本文抜粋:
一方、金投資のデメリットとしては、金は資産そのものであり生産性を持たないため、保有しているだけでは利息や配当金などのインカムゲイン(資産の保有で得られる利益)を生み出しません。配当金や利息など定期的なキャッシュフローを求める投資家には向かない場合があります。また、金を現物で保有する場合、盗難や紛失のリスクがあります。そのため、金を保管するためのセキュリティ対策が必要です。このため、「強固な鍵や暗証番号つきの金庫に保管する」、「銀行の貸金庫や専門の金庫業者などの保管サービスを利用する」といった対策を取る必要があります。いずれも物品の購入費用や管理料・手数料などが発生します。金投資をしていることを他人に漏らさないように注意しなければなりません。知人・友人や親族にも可能な限り、内密しておいた方が盗難のリスクを減らせます。しかし、現物投資ではない投資信託や金ETFを利用すれば、盗難・紛失のリスクを軽減することができます(図表2参照)。

目的 a: 金投資のデメリットを述べた本文の「一方、金投資のデメリットとし」から「とができます(図表2参照)。」までを、一字一句変えずに出力してもらえますか？

データ抜粋:
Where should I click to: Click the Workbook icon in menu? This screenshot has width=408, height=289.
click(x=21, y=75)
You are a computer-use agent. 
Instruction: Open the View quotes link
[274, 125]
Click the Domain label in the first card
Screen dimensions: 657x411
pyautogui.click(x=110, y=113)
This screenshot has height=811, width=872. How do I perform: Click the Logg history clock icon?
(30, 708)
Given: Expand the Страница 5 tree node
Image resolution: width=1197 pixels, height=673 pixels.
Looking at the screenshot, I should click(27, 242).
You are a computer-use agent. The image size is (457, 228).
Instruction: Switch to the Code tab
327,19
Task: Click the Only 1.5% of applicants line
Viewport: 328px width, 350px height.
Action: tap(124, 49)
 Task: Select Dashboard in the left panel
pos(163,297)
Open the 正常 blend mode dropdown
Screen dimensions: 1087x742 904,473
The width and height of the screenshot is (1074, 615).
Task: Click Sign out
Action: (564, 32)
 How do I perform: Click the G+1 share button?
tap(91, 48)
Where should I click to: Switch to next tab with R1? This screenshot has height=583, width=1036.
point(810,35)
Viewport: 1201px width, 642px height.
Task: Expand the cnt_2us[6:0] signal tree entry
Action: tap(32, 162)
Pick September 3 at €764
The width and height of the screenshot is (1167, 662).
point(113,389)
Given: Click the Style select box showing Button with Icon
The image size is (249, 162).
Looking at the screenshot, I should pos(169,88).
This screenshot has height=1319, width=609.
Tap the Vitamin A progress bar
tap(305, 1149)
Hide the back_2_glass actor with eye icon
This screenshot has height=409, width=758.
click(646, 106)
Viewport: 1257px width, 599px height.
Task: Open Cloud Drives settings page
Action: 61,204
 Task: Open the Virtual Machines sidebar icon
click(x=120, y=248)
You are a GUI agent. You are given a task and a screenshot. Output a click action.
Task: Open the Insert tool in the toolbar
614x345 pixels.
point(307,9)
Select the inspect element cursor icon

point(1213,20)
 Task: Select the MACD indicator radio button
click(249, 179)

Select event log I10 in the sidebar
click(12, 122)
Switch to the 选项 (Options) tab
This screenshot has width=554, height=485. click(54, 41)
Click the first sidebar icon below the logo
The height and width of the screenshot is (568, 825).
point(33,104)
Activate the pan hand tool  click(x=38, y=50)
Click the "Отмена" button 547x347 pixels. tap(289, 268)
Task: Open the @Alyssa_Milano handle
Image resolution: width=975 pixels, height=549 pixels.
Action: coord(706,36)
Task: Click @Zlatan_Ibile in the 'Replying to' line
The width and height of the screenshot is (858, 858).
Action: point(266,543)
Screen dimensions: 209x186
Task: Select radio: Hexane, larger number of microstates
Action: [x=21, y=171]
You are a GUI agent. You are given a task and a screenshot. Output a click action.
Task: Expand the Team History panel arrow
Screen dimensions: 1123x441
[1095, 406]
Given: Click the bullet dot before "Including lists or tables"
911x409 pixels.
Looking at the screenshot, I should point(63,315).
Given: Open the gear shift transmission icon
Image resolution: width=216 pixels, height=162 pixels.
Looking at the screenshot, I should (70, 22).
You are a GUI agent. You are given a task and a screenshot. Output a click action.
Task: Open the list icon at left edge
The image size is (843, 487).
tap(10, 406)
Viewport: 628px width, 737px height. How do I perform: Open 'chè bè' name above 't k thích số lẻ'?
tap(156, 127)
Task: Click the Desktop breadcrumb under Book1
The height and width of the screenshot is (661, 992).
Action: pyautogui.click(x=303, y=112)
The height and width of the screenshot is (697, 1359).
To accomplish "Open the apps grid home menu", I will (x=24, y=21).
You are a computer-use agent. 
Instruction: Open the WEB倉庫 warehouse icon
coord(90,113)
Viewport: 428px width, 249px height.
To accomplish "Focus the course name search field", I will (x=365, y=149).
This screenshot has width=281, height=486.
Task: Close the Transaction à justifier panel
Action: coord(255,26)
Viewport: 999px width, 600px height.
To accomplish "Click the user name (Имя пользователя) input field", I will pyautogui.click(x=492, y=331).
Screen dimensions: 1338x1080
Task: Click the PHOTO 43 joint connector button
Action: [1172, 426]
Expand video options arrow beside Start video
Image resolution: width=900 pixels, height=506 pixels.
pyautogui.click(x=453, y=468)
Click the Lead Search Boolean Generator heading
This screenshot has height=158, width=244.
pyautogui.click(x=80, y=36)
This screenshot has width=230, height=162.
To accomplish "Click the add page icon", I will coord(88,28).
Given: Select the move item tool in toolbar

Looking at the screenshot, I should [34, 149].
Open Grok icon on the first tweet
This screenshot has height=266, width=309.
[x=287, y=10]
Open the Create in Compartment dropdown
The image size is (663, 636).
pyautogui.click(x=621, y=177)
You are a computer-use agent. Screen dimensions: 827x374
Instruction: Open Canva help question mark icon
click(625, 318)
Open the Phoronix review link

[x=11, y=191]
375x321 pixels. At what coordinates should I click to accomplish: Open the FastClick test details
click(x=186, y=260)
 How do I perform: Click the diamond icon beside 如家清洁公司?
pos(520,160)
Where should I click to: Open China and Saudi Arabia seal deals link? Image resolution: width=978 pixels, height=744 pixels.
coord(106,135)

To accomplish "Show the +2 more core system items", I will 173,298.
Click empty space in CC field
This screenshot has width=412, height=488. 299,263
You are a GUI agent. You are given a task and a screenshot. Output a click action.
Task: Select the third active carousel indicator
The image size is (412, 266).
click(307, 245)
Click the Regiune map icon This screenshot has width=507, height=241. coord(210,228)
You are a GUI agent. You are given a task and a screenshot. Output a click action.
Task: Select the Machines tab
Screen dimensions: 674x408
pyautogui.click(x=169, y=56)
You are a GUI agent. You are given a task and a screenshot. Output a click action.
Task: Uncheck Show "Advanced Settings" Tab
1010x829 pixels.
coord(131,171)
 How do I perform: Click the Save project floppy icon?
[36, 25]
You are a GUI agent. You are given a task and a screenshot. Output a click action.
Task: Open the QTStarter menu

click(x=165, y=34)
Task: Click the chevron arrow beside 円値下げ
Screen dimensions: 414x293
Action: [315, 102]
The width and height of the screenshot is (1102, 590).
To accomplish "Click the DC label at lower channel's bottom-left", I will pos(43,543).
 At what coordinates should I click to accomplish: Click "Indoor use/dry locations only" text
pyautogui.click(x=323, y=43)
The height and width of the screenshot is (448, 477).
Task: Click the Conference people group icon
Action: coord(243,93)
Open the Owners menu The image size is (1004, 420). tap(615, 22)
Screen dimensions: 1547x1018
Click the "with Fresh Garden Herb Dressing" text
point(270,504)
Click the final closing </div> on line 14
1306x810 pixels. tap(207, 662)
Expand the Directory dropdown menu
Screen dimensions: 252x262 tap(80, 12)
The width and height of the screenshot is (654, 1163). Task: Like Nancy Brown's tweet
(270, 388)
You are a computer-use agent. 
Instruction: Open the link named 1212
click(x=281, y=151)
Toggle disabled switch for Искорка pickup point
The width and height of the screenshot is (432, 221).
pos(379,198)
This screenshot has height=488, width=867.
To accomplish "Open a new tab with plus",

目的 b: レコードのうち、「Viewport: 999px width, 600px height.」を含む行から「This screenshot has width=412, height=488.」を含む行まで（両端の行を含む）を、空行を除いて番号付きリストの形に整えてもらえますか？

出力全文 a:
一方、金投資のデメリットとしては、金は資産そのものであり生産性を持たないため、保有しているだけでは利息や配当金などのインカムゲイン(資産の保有で得られる利益)を生み出しません。配当金や利息など定期的なキャッシュフローを求める投資家には向かない場合があります。また、金を現物で保有する場合、盗難や紛失のリスクがあります。そのため、金を保管するためのセキュリティ対策が必要です。このため、「強固な鍵や暗証番号つきの金庫に保管する」、「銀行の貸金庫や専門の金庫業者などの保管サービスを利用する」といった対策を取る必要があります。いずれも物品の購入費用や管理料・手数料などが発生します。金投資をしていることを他人に漏らさないように注意しなければなりません。知人・友人や親族にも可能な限り、内密しておいた方が盗難のリスクを減らせます。しかし、現物投資ではない投資信託や金ETFを利用すれば、盗難・紛失のリスクを軽減することができます(図表2参照)。

出力全文 b:
1. Viewport: 999px width, 600px height.
2. To accomplish "Click the user name (Имя пользователя) input field", I will pyautogui.click(x=492, y=331).
3. Screen dimensions: 1338x1080
4. Task: Click the PHOTO 43 joint connector button
5. Action: [1172, 426]
6. Expand video options arrow beside Start video
7. Image resolution: width=900 pixels, height=506 pixels.
8. pyautogui.click(x=453, y=468)
9. Click the Lead Search Boolean Generator heading
10. This screenshot has height=158, width=244.
11. pyautogui.click(x=80, y=36)
12. This screenshot has width=230, height=162.
13. To accomplish "Click the add page icon", I will coord(88,28).
14. Given: Select the move item tool in toolbar
15. Looking at the screenshot, I should [34, 149].
16. Open Grok icon on the first tweet
17. This screenshot has height=266, width=309.
18. [x=287, y=10]
19. Open the Create in Compartment dropdown
20. The image size is (663, 636).
21. pyautogui.click(x=621, y=177)
22. You are a computer-use agent. Screen dimensions: 827x374
23. Instruction: Open Canva help question mark icon
24. click(625, 318)
25. Open the Phoronix review link
26. [x=11, y=191]
27. 375x321 pixels. At what coordinates should I click to accomplish: Open the FastClick test details
28. click(x=186, y=260)
29.  How do I perform: Click the diamond icon beside 如家清洁公司?
30. pos(520,160)
31. Where should I click to: Open China and Saudi Arabia seal deals link? Image resolution: width=978 pixels, height=744 pixels.
32. coord(106,135)
33. To accomplish "Show the +2 more core system items", I will 173,298.
34. Click empty space in CC field
35. This screenshot has width=412, height=488. 299,263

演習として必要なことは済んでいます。